BEGIN Task material
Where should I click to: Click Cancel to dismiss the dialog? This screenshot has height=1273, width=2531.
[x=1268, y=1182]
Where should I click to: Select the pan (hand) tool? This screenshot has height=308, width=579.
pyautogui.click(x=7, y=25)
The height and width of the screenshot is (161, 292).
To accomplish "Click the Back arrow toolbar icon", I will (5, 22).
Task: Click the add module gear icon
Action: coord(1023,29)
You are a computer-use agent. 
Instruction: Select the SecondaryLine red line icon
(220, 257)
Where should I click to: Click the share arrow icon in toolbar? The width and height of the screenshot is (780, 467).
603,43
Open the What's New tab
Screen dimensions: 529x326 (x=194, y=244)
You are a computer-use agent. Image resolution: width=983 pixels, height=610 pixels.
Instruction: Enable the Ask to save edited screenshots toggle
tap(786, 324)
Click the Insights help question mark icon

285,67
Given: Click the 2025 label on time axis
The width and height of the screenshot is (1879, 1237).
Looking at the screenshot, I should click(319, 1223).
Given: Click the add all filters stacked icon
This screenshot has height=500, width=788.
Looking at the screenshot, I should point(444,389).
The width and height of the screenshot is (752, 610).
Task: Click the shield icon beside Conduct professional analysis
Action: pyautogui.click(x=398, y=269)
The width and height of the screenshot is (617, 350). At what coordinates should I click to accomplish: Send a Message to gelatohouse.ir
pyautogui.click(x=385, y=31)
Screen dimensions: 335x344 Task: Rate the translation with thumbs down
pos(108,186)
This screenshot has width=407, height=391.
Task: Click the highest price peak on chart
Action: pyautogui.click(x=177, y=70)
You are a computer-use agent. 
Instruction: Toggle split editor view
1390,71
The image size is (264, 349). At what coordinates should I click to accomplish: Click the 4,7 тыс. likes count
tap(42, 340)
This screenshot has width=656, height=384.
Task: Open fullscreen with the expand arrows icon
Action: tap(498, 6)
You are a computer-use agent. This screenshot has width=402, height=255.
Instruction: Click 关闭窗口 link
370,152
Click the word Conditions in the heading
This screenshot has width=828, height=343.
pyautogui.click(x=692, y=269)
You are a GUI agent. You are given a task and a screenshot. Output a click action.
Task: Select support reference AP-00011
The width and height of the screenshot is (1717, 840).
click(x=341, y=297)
END Task material
*Stated task:*
Select every line of the rows above that contains the word "should", matching case exactly.

*Answer to this exercise:*
Where should I click to: Click Cancel to dismiss the dialog? This screenshot has height=1273, width=2531.
Where should I click to: Select the pan (hand) tool? This screenshot has height=308, width=579.
Where should I click to: Click the share arrow icon in toolbar? The width and height of the screenshot is (780, 467).
Looking at the screenshot, I should click(319, 1223).
Looking at the screenshot, I should point(444,389).
The width and height of the screenshot is (617, 350). At what coordinates should I click to accomplish: Send a Message to gelatohouse.ir
The image size is (264, 349). At what coordinates should I click to accomplish: Click the 4,7 тыс. likes count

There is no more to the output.